[Exercise passage]
::::

As is the nature of arthritis the problems with her back got worse. A couple of years ago she had two months off because she was in agony. The Council sent her to see the Works Doctor. Their conclusion. You should work through the pain, despite the fact that her own doctor and two separate physiotherapists said that was the last thing she should do. Secondly, look for another job because if you have any more time of sick you will be sacked!!!!! So not only no compenswation for having your health damaged, but if you have time off sick as a result you will be sacked.

Fortunately, the last couple of years she's been working on PC support after hey scrapped the mainframe. But because the Council's offices are very cramped - they've leased a lot of space out to other organisations, and of course find the room for massive offices for the bosses - trying to get at people's PC's stuck on the floor amongst a mountain of other clutter isn't the easiest thing in the world. It involves a lot of kneeling. She has now started to have trouble with her knees as a result, and because of trying to avoid strain on her back. Her doctor said a few weeks ago, "If you still want to be walking in two years time give up your job. Human knees are not built to withstand the weight of the body kneeling on them for any length of time."

As a result of having a couple of weeks off with her knees - and despite not having any time off for a year before that all of the hassle of the procedure has been invoked again, and they have now made it clear that they don't want her to work in that department any more. Of course that won't stop them being prepared to ruin someone else's knees doing the same job.

::::

[Study material]
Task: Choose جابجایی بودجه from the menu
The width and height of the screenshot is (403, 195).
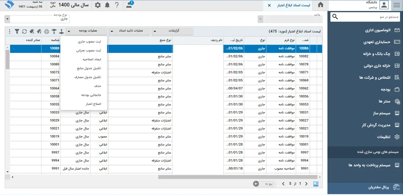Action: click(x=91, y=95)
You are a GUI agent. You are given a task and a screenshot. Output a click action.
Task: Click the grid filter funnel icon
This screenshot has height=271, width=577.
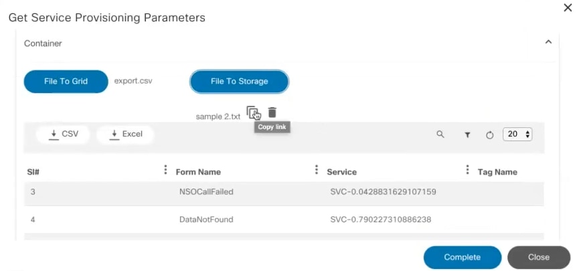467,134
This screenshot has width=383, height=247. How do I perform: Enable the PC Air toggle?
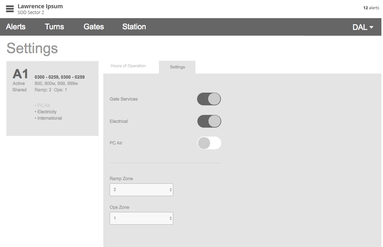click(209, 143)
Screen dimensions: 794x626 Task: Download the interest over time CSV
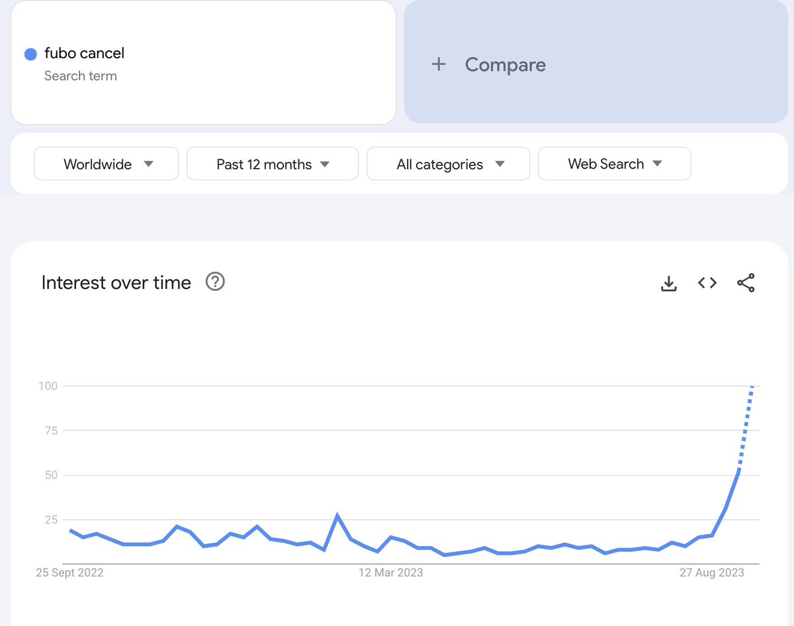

::::

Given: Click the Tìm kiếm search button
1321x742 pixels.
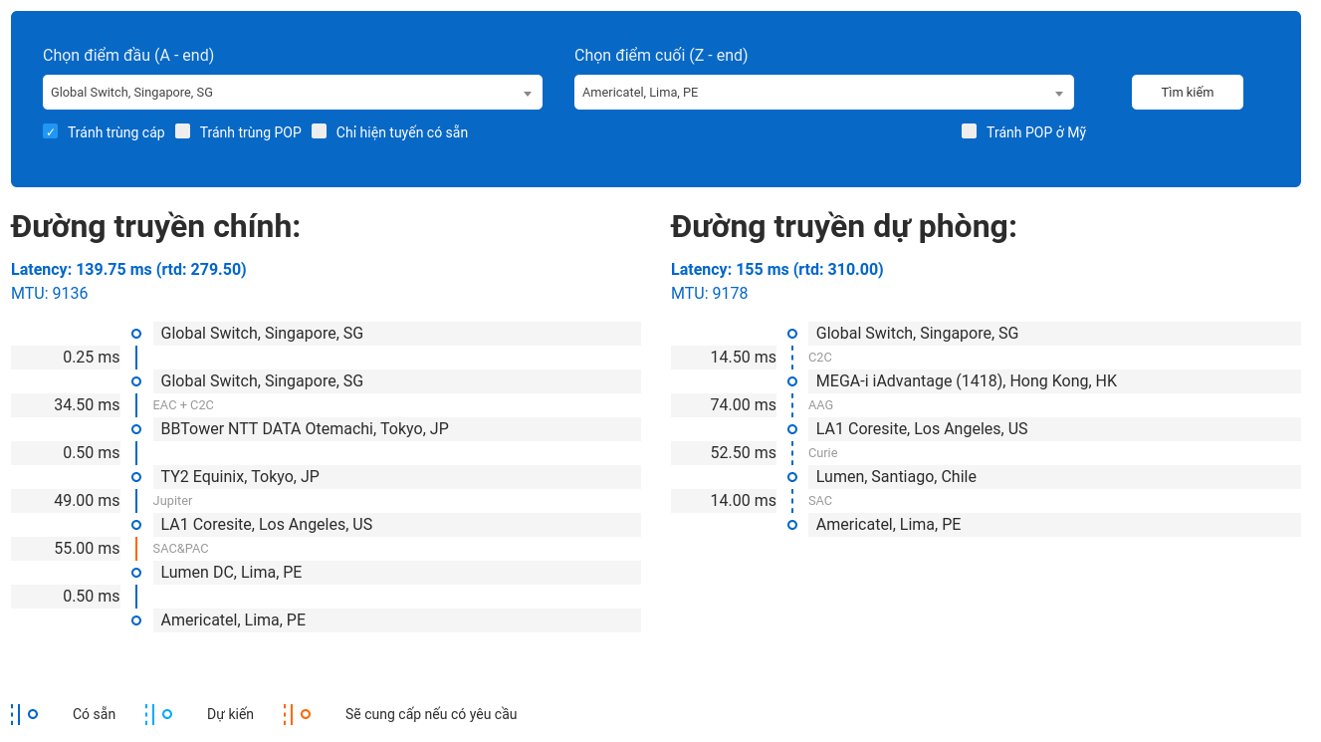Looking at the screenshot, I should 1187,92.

::::

[Things to do]
1) Return the part of the account of her Council job from "As a result of" up to and including "the same job.".
2) Rewrite the paragraph of the account of her Council job that begins "Fortunately, the last couple of years" more briefly, keeping its main facts.
3) Please state whether each statement agrees with the account of her Council job, answering yes or no with the deciding words quoted: (a) The Works Doctor concluded she should work through the pain. (b) She had taken time off in the year before her knee problems. (c) Her own doctor supported working through the pain.

[Answers to this exercise]
1)
As a result of having a couple of weeks off with her knees - and despite not having any time off for a year before that all of the hassle of the procedure has been invoked again, and they have now made it clear that they don't want her to work in that department any more. Of course that won't stop them being prepared to ruin someone else's knees doing the same job.

2) For the last couple of years she has done PC support since the mainframe was scrapped. The Council's offices are very cramped, because much space has been leased to other organizations while the bosses still get massive offices. Reaching PCs on the floor among clutter therefore involves a lot of kneeling. This, along with trying to avoid strain on her back, has given her knee trouble. A few weeks ago her doctor told her to give up the job if she still wants to be walking in two years, because human knees are not built to bear the body's weight kneeling for long.

3)
(a) Yes: "You should work through the pain"
(b) No: "despite not having any time off for a year before that"
(c) No: "her own doctor and two separate physiotherapists said that was the last thing she should do"